Activity:
Across the records, how many lines contain "value"? Answer with the number alone.

Record excerpts:

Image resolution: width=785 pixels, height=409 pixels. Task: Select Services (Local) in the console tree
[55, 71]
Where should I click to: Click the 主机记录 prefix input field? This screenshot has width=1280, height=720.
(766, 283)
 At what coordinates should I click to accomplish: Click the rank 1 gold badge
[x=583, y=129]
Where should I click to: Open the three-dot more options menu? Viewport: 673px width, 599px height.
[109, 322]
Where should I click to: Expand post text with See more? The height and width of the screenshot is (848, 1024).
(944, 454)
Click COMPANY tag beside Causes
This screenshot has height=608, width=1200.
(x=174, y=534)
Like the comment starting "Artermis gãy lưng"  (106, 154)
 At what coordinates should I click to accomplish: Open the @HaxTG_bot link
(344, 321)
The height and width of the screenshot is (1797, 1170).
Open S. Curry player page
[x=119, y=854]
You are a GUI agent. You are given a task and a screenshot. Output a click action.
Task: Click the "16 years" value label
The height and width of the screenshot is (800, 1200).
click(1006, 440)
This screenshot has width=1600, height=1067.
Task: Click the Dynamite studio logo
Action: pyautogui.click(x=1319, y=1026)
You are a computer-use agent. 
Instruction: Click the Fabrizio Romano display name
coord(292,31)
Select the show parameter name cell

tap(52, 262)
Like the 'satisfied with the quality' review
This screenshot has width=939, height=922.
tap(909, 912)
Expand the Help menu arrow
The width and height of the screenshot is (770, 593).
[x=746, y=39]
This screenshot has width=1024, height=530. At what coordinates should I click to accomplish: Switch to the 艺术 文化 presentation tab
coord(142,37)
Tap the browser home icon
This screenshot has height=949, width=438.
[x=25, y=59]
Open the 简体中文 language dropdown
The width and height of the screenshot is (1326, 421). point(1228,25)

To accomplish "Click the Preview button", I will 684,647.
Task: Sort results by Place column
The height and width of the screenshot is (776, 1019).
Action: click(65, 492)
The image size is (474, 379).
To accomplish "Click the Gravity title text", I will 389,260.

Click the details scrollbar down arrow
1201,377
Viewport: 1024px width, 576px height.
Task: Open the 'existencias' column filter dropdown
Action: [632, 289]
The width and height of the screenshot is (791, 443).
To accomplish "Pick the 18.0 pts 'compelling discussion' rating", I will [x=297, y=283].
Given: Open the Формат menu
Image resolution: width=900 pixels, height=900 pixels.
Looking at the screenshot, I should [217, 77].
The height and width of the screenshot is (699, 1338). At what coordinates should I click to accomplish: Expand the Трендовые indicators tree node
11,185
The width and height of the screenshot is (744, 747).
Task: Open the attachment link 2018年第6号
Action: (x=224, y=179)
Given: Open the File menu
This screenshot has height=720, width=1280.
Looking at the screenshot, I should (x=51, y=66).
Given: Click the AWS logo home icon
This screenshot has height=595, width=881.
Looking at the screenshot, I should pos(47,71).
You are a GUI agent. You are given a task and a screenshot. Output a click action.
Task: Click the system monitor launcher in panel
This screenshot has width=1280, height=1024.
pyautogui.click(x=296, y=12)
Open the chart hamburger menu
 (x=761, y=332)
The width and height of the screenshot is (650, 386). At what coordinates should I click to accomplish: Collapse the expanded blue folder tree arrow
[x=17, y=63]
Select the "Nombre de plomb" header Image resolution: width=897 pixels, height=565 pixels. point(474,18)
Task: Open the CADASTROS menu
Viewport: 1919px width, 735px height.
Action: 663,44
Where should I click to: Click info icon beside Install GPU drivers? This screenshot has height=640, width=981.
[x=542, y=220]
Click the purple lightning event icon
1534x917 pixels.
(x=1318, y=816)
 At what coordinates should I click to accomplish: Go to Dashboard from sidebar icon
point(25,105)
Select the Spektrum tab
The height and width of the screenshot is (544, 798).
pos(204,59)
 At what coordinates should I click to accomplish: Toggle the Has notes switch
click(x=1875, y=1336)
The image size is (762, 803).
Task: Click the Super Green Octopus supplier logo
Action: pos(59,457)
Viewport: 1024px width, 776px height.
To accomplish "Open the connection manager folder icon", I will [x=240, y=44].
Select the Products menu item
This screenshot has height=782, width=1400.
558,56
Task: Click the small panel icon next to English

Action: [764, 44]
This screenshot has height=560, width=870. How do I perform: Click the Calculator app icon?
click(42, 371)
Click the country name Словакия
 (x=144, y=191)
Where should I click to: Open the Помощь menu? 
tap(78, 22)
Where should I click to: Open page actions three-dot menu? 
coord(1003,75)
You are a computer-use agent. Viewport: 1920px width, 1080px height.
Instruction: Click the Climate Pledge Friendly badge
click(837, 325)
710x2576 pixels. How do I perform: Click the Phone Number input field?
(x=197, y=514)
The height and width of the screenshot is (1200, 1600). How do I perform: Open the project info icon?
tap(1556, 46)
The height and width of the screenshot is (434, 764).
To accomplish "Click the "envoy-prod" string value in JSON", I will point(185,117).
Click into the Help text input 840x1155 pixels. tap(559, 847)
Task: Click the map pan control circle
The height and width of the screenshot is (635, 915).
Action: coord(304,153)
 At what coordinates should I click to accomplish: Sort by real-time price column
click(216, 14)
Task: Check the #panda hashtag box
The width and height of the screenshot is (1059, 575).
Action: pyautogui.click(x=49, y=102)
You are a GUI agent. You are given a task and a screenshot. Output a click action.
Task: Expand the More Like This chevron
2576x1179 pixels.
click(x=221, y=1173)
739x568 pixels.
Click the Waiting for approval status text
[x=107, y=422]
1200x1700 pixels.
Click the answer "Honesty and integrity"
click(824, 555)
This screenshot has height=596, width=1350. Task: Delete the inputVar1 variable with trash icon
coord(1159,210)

Solution:
2